Girl, 5, dies in Englewood house fire

A 5-year-old girl was killed in a house fire in Englewood early Tuesday morning, according to police and fire officials.

Firefighters and police responded to a multifamily home in the 500 block of West Marquette Road around 7:15 a.m. A passing ambulance saw smoke coming from the window of a second-floor apartment, Deputy Commissioner Marc Ferman of the Chicago Fire Department told reporters Tuesday morning.

When firefighters arrived minutes later, they got word that a child was still inside the burning apartment, Ferman said. The 5-year-old girl was dead by the time firefighters reached her.

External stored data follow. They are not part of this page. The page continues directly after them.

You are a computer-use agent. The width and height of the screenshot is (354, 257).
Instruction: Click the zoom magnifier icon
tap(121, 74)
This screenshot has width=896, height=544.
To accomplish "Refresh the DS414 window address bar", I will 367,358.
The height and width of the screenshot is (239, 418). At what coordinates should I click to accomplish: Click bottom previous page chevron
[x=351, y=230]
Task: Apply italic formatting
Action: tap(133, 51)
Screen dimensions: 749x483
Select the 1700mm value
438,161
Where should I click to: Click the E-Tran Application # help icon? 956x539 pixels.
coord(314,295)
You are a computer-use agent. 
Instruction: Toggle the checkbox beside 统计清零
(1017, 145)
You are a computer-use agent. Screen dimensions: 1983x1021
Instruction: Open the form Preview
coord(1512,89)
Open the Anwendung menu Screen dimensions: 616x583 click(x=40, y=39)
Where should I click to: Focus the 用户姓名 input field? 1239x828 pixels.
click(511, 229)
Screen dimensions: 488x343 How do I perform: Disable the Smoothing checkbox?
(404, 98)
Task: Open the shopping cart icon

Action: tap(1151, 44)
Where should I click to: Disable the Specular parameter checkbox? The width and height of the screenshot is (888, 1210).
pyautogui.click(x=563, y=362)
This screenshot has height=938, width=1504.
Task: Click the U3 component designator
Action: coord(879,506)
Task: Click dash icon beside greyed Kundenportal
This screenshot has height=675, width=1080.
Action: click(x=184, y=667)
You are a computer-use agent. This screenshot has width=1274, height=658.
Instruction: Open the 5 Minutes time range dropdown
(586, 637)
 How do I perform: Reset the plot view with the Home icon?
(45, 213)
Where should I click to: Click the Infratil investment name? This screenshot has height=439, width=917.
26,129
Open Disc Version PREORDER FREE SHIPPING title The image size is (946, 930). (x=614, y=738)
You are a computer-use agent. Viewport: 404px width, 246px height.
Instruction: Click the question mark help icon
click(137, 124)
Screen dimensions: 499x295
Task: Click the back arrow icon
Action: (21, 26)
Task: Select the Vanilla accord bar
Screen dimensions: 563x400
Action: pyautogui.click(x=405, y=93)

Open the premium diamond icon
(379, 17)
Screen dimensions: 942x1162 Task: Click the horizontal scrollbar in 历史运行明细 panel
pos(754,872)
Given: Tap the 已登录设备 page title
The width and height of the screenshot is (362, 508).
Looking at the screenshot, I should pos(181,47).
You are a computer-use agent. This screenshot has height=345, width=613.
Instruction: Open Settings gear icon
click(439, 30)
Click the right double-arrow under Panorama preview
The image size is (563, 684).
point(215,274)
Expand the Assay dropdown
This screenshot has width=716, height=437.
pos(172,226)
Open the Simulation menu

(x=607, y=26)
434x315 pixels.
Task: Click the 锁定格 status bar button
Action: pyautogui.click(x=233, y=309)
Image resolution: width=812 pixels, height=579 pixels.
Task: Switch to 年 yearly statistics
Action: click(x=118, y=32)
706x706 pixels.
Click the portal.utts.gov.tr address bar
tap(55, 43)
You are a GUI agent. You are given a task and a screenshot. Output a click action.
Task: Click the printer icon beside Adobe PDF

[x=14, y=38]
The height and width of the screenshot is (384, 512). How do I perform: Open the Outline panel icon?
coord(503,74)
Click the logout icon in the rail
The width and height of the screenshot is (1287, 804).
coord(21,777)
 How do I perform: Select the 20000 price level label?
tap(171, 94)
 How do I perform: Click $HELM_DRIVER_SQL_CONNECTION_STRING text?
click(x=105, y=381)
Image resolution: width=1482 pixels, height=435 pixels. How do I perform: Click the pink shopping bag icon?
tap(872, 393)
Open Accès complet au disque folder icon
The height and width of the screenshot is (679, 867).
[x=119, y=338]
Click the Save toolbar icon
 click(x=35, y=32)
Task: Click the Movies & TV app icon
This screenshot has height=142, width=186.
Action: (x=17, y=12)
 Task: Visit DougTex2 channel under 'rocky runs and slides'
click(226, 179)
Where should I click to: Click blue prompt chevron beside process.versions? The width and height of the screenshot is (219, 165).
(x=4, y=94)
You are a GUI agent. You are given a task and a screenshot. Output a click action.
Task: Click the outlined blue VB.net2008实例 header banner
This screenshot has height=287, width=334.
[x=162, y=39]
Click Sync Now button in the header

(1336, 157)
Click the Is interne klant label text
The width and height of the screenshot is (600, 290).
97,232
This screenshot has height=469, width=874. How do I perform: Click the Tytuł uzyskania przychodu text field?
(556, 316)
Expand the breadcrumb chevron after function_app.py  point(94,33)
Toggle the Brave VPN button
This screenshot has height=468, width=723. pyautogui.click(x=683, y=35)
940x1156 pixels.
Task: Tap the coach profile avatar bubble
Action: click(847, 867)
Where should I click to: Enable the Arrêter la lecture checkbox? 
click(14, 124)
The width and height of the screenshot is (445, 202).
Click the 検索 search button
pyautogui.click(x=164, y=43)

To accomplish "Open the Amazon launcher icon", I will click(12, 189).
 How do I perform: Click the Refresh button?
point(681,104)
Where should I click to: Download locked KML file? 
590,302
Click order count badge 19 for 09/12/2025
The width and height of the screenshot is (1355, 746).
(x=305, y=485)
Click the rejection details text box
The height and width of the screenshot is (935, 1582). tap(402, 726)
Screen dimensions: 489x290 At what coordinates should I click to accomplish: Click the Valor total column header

“These guys got in quick. They extinguished this fire pretty quick,” Ferman said. “… They knew where to look, but unfortunately the child was deceased when they found her.”

The two-floor, four-unit brick building is across the street from Benjamin E. Mays Elementary Academy and Zacks Food Mart, both shuttered for the holiday week.

The child shared the apartment with her parents and two siblings — an infant and a 6-year-old. Both siblings survived the fire uninjured, Ferman said.

The girl’s father was injured while trying to get into the apartment, Fire Department spokesperson Larry Langford said. He had been trying to rescue his family members from the fire, Ferman said.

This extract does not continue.